人は多面体である~そうである自覚を持つことから~

「人は多面体であって、○○という肩書は一側面でしかない。」

 

そう教えて頂いたのは近くでお付き合いのある方からでした。その方は世間一般(この言葉も良く分かりませんが)で言う立派な肩書を持った方なのですが、そんなものはその人を表す一側面だと。確かにその方とはその肩書上でお付き合いしている訳ではなく、その方の自身が知っている側面をひっくるめてお付き合いしていると言えるかなと。

 

あなたにはどのような側面がありますか?側面とはあなたの一面であり、生活の中での役割、社会の中での役割、とにかくあなたを表す言葉です。自身にどのような側面があるか。ひょうきん、真面目、夫、男、35歳、名古屋人、ソーシャルワーカー、自転車好き、シェアハウス運営、経営、市民団体メンバー、不真面目、アホetc...

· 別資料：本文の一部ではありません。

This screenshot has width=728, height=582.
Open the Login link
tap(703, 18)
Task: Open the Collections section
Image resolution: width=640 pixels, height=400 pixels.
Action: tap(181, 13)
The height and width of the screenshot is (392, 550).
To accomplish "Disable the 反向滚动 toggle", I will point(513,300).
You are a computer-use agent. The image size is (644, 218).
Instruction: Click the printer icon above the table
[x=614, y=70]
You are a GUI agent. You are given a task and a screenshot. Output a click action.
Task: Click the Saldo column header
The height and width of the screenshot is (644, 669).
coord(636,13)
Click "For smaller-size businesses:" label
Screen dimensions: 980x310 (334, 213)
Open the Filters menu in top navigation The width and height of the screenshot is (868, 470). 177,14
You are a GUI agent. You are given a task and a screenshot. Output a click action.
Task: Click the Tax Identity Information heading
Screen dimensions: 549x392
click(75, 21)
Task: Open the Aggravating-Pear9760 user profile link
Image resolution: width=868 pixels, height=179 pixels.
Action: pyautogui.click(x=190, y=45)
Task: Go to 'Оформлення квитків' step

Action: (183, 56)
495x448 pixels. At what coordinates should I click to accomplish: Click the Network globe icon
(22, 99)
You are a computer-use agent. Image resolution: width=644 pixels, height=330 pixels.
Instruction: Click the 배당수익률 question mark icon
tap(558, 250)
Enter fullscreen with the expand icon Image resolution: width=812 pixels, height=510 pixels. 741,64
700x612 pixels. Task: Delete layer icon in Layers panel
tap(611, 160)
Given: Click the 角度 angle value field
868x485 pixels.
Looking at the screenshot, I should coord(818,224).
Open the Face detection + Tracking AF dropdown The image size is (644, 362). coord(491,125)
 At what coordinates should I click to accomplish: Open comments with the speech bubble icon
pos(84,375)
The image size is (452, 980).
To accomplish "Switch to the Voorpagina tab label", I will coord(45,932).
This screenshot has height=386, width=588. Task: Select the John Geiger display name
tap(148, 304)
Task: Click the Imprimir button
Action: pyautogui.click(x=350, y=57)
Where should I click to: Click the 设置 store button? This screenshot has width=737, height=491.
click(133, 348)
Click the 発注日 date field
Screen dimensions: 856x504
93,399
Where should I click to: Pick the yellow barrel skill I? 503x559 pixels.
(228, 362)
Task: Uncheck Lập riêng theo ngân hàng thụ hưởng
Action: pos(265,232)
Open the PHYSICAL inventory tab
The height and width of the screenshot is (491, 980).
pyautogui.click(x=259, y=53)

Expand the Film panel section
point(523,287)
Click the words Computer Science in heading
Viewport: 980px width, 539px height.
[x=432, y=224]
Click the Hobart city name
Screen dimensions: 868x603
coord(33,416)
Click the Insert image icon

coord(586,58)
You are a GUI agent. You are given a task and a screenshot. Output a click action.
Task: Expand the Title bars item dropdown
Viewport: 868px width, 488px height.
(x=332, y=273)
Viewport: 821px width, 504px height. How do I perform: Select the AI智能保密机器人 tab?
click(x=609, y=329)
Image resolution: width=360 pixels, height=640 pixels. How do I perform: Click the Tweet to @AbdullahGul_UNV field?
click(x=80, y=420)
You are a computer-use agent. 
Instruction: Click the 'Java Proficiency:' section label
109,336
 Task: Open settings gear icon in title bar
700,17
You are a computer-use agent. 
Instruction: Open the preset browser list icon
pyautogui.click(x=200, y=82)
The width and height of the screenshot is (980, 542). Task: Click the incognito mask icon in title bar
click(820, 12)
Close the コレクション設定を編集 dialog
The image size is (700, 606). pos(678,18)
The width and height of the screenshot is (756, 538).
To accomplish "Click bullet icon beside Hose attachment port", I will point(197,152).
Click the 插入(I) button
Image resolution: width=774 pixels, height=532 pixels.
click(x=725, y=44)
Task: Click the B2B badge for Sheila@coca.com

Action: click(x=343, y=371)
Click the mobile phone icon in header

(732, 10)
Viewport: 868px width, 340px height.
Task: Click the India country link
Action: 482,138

あなたがある環境に置かれた時に、あなたが担う役割にはありとあらゆるものがあります。ここを自覚し、社会から押し付けられている(とあなたが思い込んでいるのも含めて)言説は自分にとって一側面かもしれないと考え、次に行動できるかが、大事なのではないか。これが今日の結論です。ここで理解された方は以下は必要ないかもしれません。

 

では一例を挙げます。

ある精神病と言われる患者が居ます。病名は何でも良いですがうつ病としてみます。その方が具合が悪く病院やデイケア、はたまた福祉関連の施設に行っているとしましょう。もし本人が通院して通所する生活がほとんど全てであるのであれば、あなたは患者または利用者としての自分しかないのでしょうか。

答えはNOです。なぜなら患者として利用者として役割を担っているのは生活のほんの一部であって、実家で両親と暮らしているのであれば、両親にとって息子(娘)であるでしょうし、コンビニに行けば客でしょうし、市民団体に所属すればメンバーになります。趣味のオンラインゲームをしていれば仮想空間で別の役割があるかもしれませんし、ネット上で定期的に発言や文章を書いていればブロガーかもしれません。その他いくらでも役割があるんです。

時々話をする方の中には上記の多面的な自分がいるはずなのですが、あたかも患者として、または利用者としての自分しかおらず、あるべく自分、いなければいけないと考える場所に居ない自分への苛立ち、葛藤を抱えている方が少なくないんです。でもそうした状況に、葛藤をなくすべく、例えば考え過ぎだとか理想の自分を捨て去るべきだと説法を試みても徒労に終わることは多いかなと。葛藤すること自体に否定をしてもそれはどうすることも出来ない。そうではなく多面的であることを思い出し、葛藤を生まない面がある(これは強みとも言い換えられるかもしれません)のを自覚する。

 

ただそこを自覚しただけで快復(何かしら葛藤や悩み、辛さがあっても社会で生活していくべく動けること)が出来るかと言うと、はなはだ疑問です。

そこで1つ優れたモデルがスウェーデンの学習サークルなんだろうなと考えます。一橋大学大学院の太田美幸さんの報告を読んでみると、スウェーデンの学習サークルとは、年齢問わず関心のあるサークル(団体)に所属し、そこで週に1度3時間程度の活動を続けていくものです。2012年には約28万のサークルが活動し、延べ175万人の方(複数団体に所属する方もあり)が利用していたとのことです。1000万人ほどの国で18%近くが年間に活動している。日本で言うと1億3000万人近くいるので2500万人くらいの人が活動していた。多分そんなに活発じゃあないだろうなと。

学習サークルは近くにある国が認めている学習サークル運営協会(10団体程)に問い合わせ、もし希望に近いサークルがあったら参加する。なければ立ち上げることも出来る。お金は団体でのリーダ的存在の方、講師、会場費は国が出すようです。手続きも簡便であると。25万サークルへ国が出したお金が250億円。その年のGDPが49兆円。0.5%くらいの割合になります。日本で言えば2.5兆円が使われていれば0.5%です。それだけのお金がスウェーデンでは学習サークル立ち上げと運営に使われているということです。そうした学習サークルをコミュニティが無ければ自分で立ち上げる。その支援を積極的に行う組織の必要性を最近感じています。

 

今日はまずはそこまでで、多面体であることを自覚すること。ここから始まることを改めて強調して終わりたいと思います。